店内に入り、ウェイトレスに案内されると、茂津は、

「へえ~、テーブルも椅子も洒落たダークブラウンの木製か。クラシック調で良いじゃないか。別当はこんな店よく知ってるなあ。誰と来るんだい」

といたずらっぽく聞いた。

「残念ながら、お前が想像してるようなことはないで。俺の家は裕福やないけど、前に家族と2~3回来たことがあってなあ、コーヒーがうまいという、印象が強かったんや。ブルーマウンテンやキリマンジェロは高いから、飲んだことないねんけど、ホットのブレンドコーヒーはかなりうまいで」

「そうかい。俺はそれにするよ」

と茂津が言うと宗も同調した。宗が、トイレに行くと言って席を離れると、茂津が勉に話しかけた。

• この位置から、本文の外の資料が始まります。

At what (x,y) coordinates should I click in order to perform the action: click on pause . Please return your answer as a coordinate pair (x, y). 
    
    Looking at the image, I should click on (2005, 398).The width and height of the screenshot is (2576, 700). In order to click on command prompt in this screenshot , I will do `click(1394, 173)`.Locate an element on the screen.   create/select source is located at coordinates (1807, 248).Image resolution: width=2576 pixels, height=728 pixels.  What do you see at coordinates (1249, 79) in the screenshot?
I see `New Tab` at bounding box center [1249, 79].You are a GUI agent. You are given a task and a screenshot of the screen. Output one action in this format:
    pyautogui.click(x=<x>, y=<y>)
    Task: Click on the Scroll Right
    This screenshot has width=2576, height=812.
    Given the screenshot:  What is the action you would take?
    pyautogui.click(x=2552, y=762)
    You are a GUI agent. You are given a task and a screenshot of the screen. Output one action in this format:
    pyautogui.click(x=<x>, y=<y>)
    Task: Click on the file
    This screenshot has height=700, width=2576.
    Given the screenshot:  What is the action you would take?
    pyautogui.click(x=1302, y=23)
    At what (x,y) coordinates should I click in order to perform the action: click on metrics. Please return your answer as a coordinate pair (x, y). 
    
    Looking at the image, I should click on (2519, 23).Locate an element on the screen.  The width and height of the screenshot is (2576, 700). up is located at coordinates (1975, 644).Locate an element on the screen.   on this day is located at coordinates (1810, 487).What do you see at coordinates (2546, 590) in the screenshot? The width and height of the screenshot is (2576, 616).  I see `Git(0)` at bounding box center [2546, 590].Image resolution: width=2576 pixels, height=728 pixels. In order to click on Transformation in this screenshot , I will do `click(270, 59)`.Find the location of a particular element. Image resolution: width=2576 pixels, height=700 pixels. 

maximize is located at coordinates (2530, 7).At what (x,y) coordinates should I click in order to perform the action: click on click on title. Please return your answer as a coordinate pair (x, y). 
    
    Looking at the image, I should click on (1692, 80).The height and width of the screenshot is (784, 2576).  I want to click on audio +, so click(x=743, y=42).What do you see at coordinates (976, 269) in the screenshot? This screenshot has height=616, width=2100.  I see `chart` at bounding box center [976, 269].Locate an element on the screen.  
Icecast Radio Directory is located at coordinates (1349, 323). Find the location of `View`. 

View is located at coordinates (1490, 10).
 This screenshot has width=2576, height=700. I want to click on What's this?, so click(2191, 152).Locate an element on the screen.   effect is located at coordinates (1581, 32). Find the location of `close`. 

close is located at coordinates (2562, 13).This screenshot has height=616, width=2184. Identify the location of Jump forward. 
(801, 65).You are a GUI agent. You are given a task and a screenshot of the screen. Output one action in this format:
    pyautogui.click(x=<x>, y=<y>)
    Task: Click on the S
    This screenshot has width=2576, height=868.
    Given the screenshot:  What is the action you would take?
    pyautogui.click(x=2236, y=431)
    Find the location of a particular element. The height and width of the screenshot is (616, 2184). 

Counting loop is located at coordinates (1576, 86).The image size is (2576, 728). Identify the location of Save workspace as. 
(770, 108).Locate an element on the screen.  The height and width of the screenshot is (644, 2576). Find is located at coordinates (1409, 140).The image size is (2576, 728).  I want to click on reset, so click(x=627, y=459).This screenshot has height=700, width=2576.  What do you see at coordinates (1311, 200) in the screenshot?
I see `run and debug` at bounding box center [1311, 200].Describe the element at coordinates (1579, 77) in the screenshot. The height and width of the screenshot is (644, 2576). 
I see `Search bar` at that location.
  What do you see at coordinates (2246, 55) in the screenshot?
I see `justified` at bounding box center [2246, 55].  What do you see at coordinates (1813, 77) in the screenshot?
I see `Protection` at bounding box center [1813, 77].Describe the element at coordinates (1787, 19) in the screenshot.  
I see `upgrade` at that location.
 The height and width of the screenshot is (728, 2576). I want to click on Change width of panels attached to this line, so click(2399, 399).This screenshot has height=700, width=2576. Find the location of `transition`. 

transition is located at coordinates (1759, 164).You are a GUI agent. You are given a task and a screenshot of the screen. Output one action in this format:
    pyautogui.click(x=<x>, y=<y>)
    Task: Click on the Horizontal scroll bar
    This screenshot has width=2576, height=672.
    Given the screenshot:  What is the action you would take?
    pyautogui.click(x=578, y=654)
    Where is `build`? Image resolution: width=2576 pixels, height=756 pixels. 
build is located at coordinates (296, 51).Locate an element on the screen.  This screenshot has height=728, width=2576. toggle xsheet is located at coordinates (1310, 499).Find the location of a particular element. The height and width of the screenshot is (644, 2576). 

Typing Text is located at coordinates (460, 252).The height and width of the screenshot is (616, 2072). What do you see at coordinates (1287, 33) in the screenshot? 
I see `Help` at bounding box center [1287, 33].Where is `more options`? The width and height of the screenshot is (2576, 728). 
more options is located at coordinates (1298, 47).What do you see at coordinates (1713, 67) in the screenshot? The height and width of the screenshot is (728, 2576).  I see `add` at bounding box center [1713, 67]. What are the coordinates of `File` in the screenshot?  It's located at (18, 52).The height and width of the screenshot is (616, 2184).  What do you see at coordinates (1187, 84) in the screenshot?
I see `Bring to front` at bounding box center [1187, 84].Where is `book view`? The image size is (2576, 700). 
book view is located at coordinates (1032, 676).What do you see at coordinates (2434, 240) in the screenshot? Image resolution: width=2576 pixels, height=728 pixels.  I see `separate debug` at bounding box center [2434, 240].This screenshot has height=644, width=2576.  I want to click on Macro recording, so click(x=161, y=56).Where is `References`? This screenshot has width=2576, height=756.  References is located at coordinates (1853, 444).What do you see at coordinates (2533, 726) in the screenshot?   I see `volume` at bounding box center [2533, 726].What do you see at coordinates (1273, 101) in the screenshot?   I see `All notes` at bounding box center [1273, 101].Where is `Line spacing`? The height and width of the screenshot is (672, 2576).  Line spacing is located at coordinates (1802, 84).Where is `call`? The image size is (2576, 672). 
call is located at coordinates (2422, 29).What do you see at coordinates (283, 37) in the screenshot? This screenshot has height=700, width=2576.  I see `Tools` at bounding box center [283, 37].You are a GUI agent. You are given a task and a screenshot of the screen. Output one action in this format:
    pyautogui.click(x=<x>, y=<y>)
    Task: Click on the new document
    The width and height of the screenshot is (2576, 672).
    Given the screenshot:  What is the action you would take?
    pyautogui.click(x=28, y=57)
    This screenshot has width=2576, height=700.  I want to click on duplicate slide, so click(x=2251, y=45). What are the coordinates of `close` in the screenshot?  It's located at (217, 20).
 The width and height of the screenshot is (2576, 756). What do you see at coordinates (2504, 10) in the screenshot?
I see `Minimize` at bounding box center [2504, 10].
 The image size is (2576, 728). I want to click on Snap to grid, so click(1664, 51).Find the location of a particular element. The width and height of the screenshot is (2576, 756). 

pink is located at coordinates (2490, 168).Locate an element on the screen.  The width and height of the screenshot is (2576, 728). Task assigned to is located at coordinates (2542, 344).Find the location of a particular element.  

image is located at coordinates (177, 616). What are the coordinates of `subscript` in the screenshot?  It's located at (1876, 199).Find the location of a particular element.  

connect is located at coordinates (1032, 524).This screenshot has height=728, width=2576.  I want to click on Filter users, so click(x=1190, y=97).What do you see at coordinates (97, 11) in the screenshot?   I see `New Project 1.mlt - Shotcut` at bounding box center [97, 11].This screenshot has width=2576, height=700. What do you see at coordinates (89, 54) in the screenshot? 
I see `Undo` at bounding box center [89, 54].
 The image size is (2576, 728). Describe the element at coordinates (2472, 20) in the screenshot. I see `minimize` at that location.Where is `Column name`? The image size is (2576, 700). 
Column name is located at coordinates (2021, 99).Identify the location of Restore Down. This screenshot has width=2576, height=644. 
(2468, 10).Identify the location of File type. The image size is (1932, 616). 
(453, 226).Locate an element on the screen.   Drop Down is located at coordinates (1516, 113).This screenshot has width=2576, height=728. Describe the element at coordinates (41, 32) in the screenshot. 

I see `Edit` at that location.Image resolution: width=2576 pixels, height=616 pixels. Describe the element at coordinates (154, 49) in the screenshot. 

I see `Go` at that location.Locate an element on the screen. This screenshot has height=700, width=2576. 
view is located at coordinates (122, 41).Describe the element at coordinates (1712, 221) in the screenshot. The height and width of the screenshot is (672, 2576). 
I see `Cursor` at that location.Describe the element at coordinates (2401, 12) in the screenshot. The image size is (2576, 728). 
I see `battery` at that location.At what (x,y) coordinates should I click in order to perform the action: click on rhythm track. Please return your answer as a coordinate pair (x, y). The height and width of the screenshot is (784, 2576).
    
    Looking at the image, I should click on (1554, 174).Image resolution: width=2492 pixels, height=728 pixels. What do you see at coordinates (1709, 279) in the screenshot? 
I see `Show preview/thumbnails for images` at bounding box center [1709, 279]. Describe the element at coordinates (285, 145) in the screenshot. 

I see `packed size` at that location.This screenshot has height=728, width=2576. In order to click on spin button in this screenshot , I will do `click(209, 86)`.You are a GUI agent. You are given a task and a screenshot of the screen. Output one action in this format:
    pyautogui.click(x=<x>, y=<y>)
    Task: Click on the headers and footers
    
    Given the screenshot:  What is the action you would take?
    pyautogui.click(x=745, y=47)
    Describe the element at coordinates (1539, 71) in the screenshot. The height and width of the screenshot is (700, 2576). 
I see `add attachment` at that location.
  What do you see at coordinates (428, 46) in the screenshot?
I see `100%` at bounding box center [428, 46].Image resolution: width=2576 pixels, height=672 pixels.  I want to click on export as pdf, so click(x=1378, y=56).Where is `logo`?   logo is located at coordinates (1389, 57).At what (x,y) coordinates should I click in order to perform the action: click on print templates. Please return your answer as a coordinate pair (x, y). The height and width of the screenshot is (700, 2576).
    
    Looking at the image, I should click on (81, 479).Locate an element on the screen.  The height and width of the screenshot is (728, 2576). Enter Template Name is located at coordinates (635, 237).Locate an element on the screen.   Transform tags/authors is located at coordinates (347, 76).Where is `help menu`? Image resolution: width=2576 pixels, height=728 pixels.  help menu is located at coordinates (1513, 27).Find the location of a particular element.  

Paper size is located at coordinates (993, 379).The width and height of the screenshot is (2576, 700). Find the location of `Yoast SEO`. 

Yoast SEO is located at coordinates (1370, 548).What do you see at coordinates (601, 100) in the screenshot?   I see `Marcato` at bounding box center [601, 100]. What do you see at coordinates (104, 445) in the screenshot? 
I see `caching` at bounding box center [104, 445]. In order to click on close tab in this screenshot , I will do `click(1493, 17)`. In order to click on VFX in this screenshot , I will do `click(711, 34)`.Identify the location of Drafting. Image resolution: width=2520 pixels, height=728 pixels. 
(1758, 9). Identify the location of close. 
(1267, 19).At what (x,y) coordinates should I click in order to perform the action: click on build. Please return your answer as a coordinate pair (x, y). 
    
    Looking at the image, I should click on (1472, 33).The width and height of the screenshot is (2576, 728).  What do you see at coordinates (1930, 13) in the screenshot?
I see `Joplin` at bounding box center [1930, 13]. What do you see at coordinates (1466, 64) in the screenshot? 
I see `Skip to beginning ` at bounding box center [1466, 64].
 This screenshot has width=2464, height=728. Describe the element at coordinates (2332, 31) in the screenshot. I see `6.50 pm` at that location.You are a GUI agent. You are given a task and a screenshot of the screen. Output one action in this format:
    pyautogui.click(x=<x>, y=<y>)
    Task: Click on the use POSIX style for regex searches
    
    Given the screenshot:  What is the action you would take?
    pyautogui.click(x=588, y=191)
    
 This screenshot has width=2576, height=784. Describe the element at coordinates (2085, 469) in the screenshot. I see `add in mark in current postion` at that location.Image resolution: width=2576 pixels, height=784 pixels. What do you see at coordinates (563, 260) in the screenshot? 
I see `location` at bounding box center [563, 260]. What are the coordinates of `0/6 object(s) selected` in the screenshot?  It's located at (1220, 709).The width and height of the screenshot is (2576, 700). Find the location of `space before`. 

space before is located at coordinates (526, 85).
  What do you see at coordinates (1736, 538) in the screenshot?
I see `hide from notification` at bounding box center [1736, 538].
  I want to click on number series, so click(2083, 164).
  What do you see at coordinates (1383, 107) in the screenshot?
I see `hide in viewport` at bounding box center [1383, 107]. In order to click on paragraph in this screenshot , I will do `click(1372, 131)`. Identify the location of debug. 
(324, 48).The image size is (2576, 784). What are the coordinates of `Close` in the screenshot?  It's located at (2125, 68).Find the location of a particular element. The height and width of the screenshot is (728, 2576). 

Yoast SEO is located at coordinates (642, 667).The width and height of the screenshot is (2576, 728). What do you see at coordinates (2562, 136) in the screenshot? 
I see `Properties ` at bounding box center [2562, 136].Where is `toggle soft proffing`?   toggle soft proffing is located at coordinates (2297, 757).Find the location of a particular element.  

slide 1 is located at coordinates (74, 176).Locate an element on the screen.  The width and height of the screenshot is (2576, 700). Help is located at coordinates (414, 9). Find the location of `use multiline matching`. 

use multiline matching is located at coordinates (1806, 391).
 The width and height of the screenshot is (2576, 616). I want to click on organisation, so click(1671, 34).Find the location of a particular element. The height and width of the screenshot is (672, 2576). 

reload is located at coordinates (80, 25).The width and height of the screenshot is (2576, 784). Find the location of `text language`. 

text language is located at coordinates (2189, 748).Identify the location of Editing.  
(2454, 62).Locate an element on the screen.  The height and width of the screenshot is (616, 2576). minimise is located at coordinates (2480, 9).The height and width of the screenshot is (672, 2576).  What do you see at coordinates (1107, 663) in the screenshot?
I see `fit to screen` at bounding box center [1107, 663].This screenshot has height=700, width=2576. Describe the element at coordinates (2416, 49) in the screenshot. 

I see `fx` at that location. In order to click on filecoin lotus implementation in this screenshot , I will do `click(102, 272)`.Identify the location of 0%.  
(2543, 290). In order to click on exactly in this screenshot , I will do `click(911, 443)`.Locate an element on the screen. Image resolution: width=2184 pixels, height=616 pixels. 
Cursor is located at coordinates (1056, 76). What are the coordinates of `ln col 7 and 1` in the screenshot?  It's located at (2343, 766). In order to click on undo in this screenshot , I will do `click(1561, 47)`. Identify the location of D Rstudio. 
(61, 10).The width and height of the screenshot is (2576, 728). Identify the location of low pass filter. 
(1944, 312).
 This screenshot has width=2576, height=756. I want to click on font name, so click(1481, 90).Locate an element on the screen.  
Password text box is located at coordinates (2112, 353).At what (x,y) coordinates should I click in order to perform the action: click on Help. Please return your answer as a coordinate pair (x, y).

「なあ、別当。宗は良い奴なんだけど、極論を言うよなあ。驚くことがあるよ。今日もそうだろう。言うこと全部が間違いじゃないんだけどさ」

「そうやなあ。本当に生真面目で一本気で潔癖過ぎるなあ。けど、ほんまに良い奴やで。さっきも、すぐに言い過ぎたと言うたやろ。いろんなことは、頭の中で論理的には理解できてるんやろけど、感情的にというか、性格的には許せんのやろなあ。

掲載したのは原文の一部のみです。